13/07/2025
Sunday story time 😆
A short Silly Story: “The Seagull Summit of 2024”
Last week, on a windswept stretch of coast near Penfuddlech Bay, dozens of seagulls gathered in what experts are now calling “the largest organised meeting of seagulls in recorded history.”
At exactly 10:07 AM, beachgoers watched as gulls from all directions descended in a suspiciously well-formed circle around a half-eaten Cornish pasty. A lone crab attempted to attend the meeting but was politely escorted away by security pigeons.
Observers report the lead gull — believed to be a mysterious, one-legged veteran known only as “Clive” — cawed three times, pooped strategically on a child’s towel, and declared:
“WE DEMAND MORE CHIPS. AND LESS SCREAMING CHILDREN.”

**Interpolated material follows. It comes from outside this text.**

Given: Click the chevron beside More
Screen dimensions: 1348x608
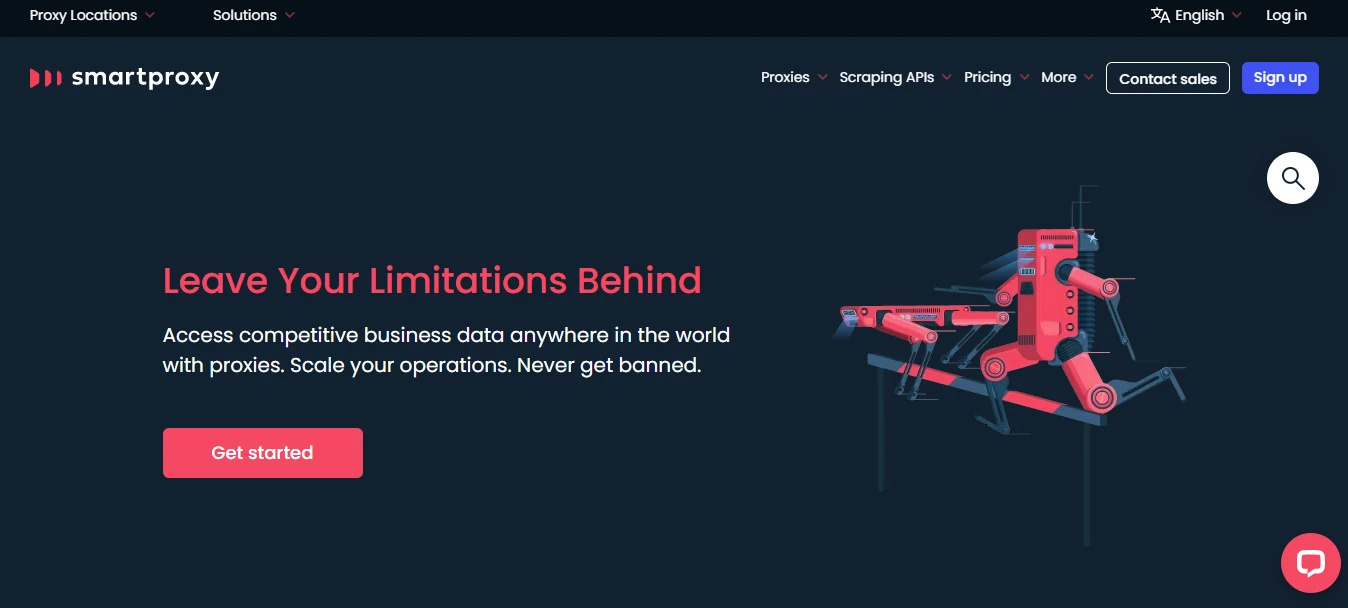Looking at the screenshot, I should point(1089,78).
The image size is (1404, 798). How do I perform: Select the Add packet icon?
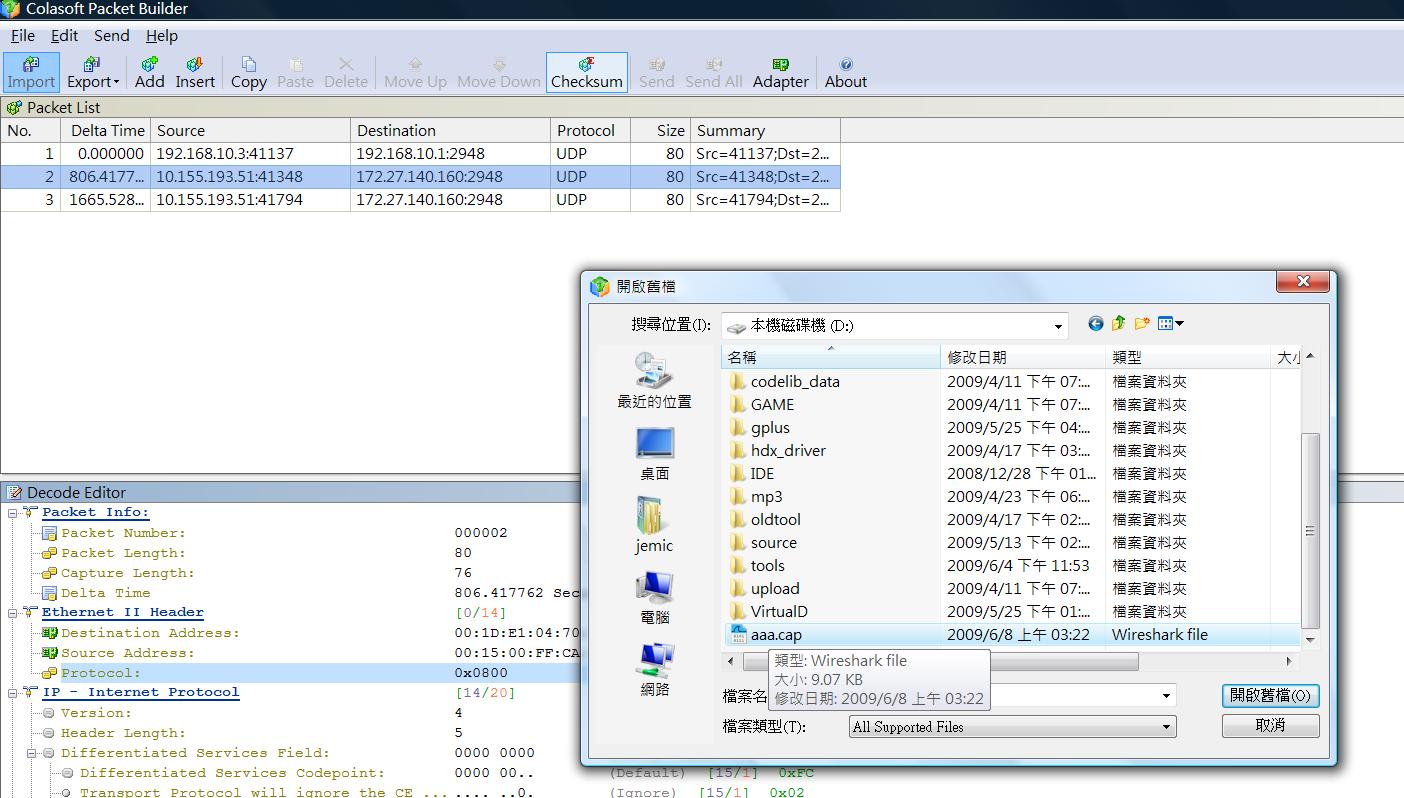[x=148, y=71]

The gulls then voted (by pecking a deckchair) to implement new seagull policies, including:
A strict No Sharing rule when it comes to sandwiches.
Official beachwear to include tiny sunglasses and stolen ice cream cones.
Formation of a Seagull Choir to perform dramatic aerial musicals every Sunday.
The summit ended when Clive dramatically flew off with someone’s flip-flop, yelling, “THIS IS OUR TIME!”